Sri Lanka: Fulfil the demands of the families of the disappeared

  • In Sri Lanka, many families of the forcibly disappeared mark 14 February as ‘Missing Lovers Day’ in remembrance of their loved ones and to demand truth and justice

The Sri Lankan government must deliver justice, truth and reparation to the families of the forcibly disappeared, Amnesty International said today, as the global human rights organization expressed solidarity with the families of the disappeared marching on 14 February in Colombo.

“The commemoration is a poignant reminder of the painfully long wait of families of forcibly disappeared for answers about their loved ones. Their families were taken away from their loved ones, and then they have been denied the truth about their whereabouts,” said Biraj Patnaik, South Asia Director at Amnesty International.

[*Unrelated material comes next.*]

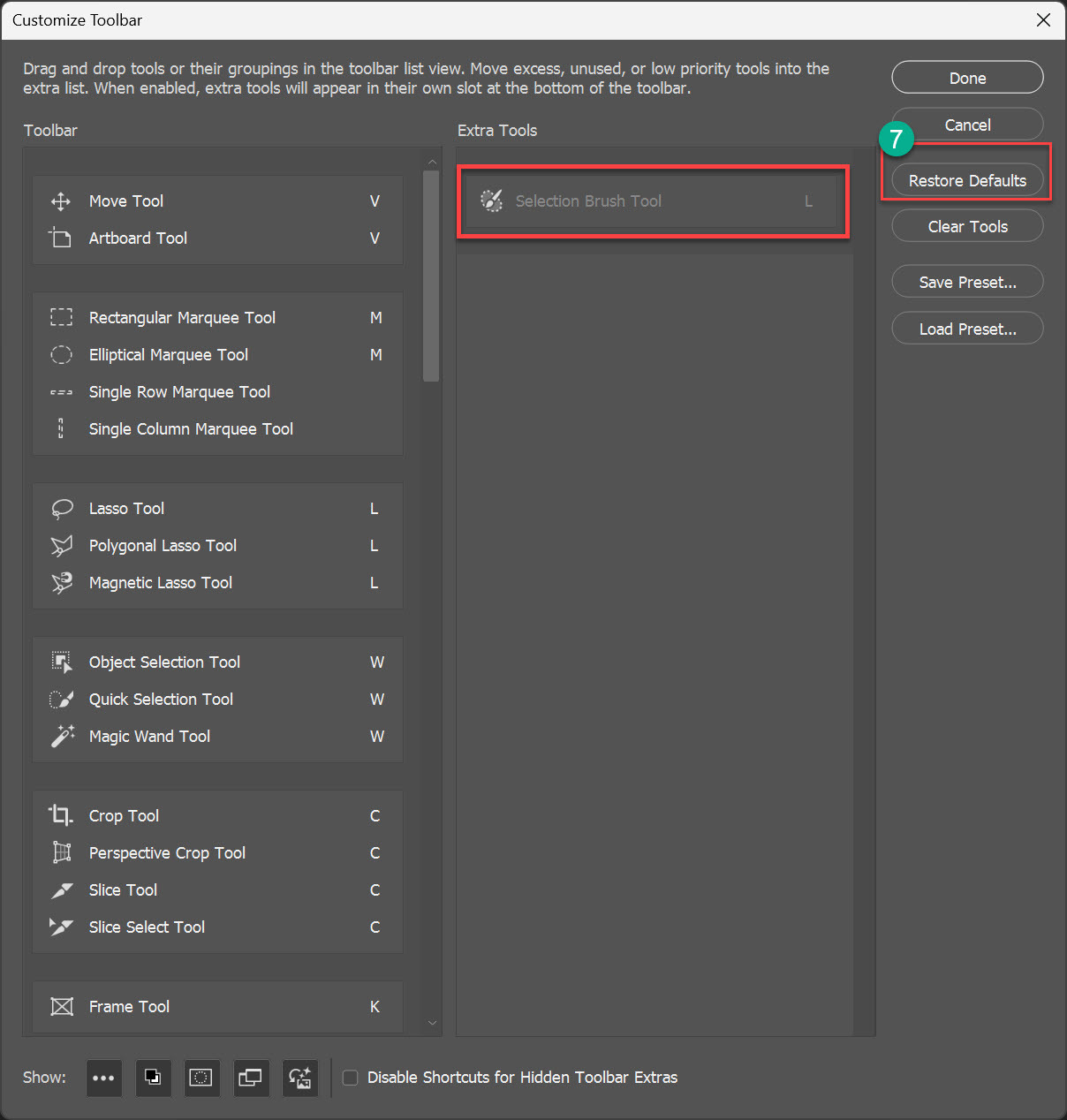Select the Perspective Crop Tool entry

167,853
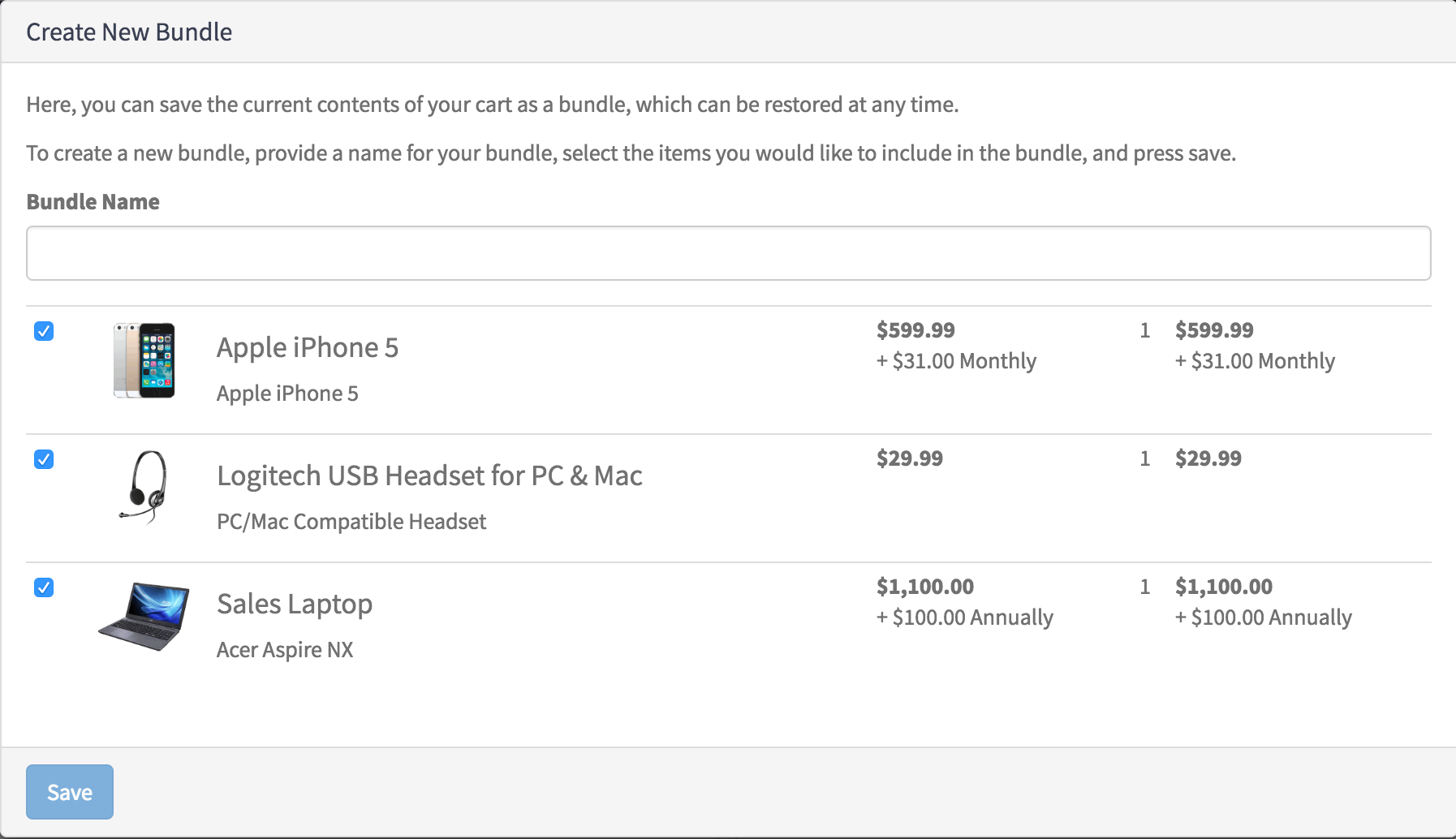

While many people around the world celebrate the day as ‘Valentine’s Day’, families of the disappeared in Sri Lanka mark the day in memory of their family members and seek answers about their love ones. Hundreds of family members of enforced disappeared persons from several parts of Sri Lanka are gathering in Colombo on Friday to commemorate their missing family members, and demand justice, truth and reparation by marching towards the offices of Prime Minister Mahinda Rajapaksa and the President Gotabaya Rajapaksa.

Sri Lanka has one of the world’s highest number of enforced disappearances, with a backlog of between 60,000 and 100,000 disappearances since the late 1980s. The authorities have also failed to protect witnesses and families seeking truth and justice, and failed to prosecute those suspected of criminal responsibility.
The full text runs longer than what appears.